Scientists have successfully combined two existing cancer drugs to create a treatment for children diagnosed with deadly brain tumours.

Diffuse intrinsic pontine glioma (DIPG), a rare and fast-growing type of brain tumour in children, can mutate and evolve to resist treatment with a single drug. There is currently no cure and many children found to have the disease die within months.

Now a team of scientists and doctors at the Institute of Cancer Research (ICR), London, have found that using a skin cancer drug and a blood cancer drug together could be effective in combating DIPG. The breakthrough, described as “promising” by cancer experts, was revealed in the journal Cancer Discovery.

Prof Chris Jones, a professor of paediatric brain tumour biology at the ICR, said: “We now have a much better understanding of the ways that DIPG brain tumours can mutate, and how they can evolve resistance to treatment with a single drug. It has allowed us to identify what we hope could become a successful new combination treatment for this terrible disease.”

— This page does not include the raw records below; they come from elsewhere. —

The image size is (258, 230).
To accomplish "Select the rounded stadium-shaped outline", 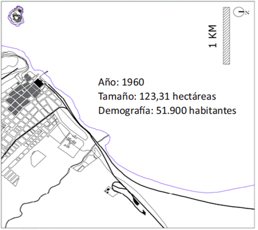I will tap(38, 158).
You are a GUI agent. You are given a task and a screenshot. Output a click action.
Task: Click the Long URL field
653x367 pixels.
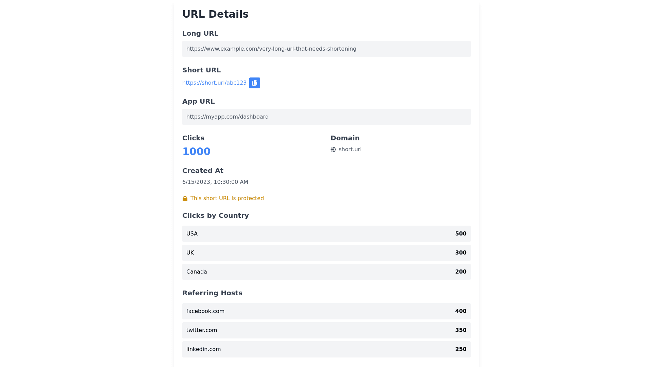coord(326,49)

In the new research, lab tests found the combination of two existing cancer drugs – dasatinib for leukaemia and trametinib for melanoma – slowed the growth of DIPG tumours. The treatments are known as MEK inhibitors.

These targeted drugs have been found to often work well on their own initially, only for cancers to evolve resistance to treatment. Until now, they had not previously been explored for children with DIPG – most of whom currently die within a year of diagnosis.

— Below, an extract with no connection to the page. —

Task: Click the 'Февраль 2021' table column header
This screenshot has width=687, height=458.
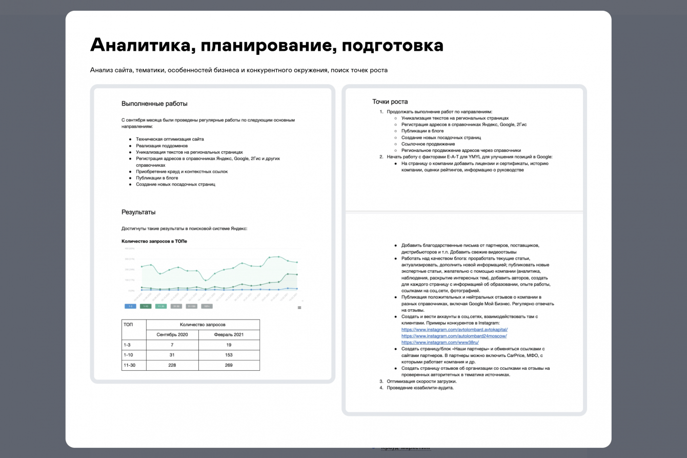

Researchers evaluated trametinib in mice, and found that on its own it had little effect. They then then tried using dasatinib alongside trametinib to treat DIPG cells in the lab. They found that the combination of these two drugs, each with a different mechanism of action, “slowed down tumour growth”, the ICR said.

The combination “had a much greater effect than would have been expected by adding the effects of the two drugs together,” it added. The combination managed to cut growth in DIPG cancer cells grown on mouse brain tissue by over 60%.

“Our findings will need to be validated further in the lab, but because we are using existing approved drugs that we know are safe, we hope it won’t be too long before the new treatment enters clinical trials,” said Jones.

“These promising results have emboldened us to keep analysing patient samples and modelling their treatment response, because it shows how specific some of the treatments are that we’re needing to develop.”

Prof Kristian Helin, the chief executive of the ICR, said: “Cancer’s ability to evolve to become resistant to treatment is one of the biggest challenges we face in creating effective targeted cancer therapies.

“It’s vital that we can continue to identify ways to overcome cancer’s ability to adapt and evolve in children’s cancers such as DIPG – so we can bring forward new treatments for young cancer patients who so desperately need them.”

The research was funded by a range of cancer charities, including Christopher’s Smile, Abbie’s Army, Islastones Foundation, the CRIS Cancer Foundation, Cancer Research UK, Children with Cancer UK, and the Ollie Young Foundation.